342. DE LA MARGRAVE DE BAIREUTH.

Baireuth, 10 août 1758.



Mon très-cher frère,

Ce n'est pas au roi, c'est à l'ami et au cher frère que j'ose prendre la liberté d'écrire. Ma grande faiblesse m'empêche de former les caractères et même d'écrire longtemps. Je sais, mon cher frère, que vous désirez le cœur; le mien est tout à vous, pour qui mon attachement ne finira qu'avec ma vie. J'ai été dans un enfer jusqu'ici, plus d'esprit que de corps. Pour me cacher la perte que nous venons de faire, le Margrave a conservé toutes les lettres qui sont venues de votre part; j'ai cru que tout était perdu. Je viens de recevoir ces chères lettres, qui ont apaisé l'amertume que m'a causée la mort de mon frère, à laquelle j'ai été extrêmement sensible. Vous voulez, mon cher frère, savoir des nouvelles de mon état. Je suis, comme un pauvre Lazare, depuis six mois au lit. On me porte depuis huit jours sur une chaise et sur un char roulant, pour me faire un peu changer d'attitude. J'ai une toux sèche qui est très-forte, et qu'on ne peut maîtriser; mes jambes, ainsi que mes mains et mon visage, sont enflées comme un boisseau, ce qui m'oblige de réserver à vous écrire des choses plus intéressantes par la pièce suivante. Je suis résignée sur mon sort; je vivrai et mourrai contente, pourvu que vous soyez heureux. Le cœur me dit que le ciel fera encore des <318>miracles en votre faveur. Vos ennemis sont près de leur ruine; quand ils remportent quelque petit avantage, leur orgueil les rend présomptueux, et leur fait faire les plus grandes sottises de l'univers.

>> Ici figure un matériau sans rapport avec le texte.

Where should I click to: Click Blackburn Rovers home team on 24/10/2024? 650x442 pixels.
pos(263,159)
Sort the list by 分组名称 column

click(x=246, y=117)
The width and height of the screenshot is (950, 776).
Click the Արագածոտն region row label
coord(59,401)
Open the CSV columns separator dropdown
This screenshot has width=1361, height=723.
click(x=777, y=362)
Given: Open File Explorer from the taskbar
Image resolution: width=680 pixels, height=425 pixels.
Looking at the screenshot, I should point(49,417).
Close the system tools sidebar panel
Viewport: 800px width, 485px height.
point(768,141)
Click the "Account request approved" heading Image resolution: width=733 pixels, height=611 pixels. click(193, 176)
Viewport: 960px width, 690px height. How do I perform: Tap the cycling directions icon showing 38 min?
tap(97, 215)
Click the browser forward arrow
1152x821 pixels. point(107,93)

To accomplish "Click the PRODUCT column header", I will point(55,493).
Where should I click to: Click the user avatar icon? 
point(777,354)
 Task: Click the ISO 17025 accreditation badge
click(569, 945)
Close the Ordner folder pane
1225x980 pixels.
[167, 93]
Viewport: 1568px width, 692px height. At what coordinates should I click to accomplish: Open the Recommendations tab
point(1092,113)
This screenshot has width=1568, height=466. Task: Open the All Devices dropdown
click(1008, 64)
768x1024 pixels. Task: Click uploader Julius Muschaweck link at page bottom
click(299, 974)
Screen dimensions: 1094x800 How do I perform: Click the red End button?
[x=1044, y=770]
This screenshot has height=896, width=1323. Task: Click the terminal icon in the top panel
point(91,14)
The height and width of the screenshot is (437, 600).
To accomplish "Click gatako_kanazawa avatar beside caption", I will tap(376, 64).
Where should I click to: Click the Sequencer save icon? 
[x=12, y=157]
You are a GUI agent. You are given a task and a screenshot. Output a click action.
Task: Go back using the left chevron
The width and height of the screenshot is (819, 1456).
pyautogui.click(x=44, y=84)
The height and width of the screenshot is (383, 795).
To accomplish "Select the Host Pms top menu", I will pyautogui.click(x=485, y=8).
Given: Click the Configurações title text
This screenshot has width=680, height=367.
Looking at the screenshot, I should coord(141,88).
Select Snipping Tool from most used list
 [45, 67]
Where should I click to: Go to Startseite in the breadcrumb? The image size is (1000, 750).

Nous sommes heureusement quittes de nos hôtes incommodes; le dernier corps qui a passé par ici a raflé tout et ruiné presque totalement le pays, ayant abattu les blés et les arbres fruitiers avant que d'être mûrs; mais il faut prendre son mal en patience. Nous ne valons pas mieux que tous les autres princes qui sont encore plus malheureux que nous. Pardonnez, mon cher frère, si je finis; ma poitrine est si faible, que je puis à peine parler. Mon cœur jaserait depuis le matin jusqu'au soir, s'il pouvait parler et vous dire tout ce qu'il pense pour le cher frère dont je serai toute ma vie, avec un très-profond respect, etc.1_359-a


1_359-a Cette lettre est de la main d'un secrétaire, excepté la date et la souscription. Frédéric en parle t. XXVI, p. 208.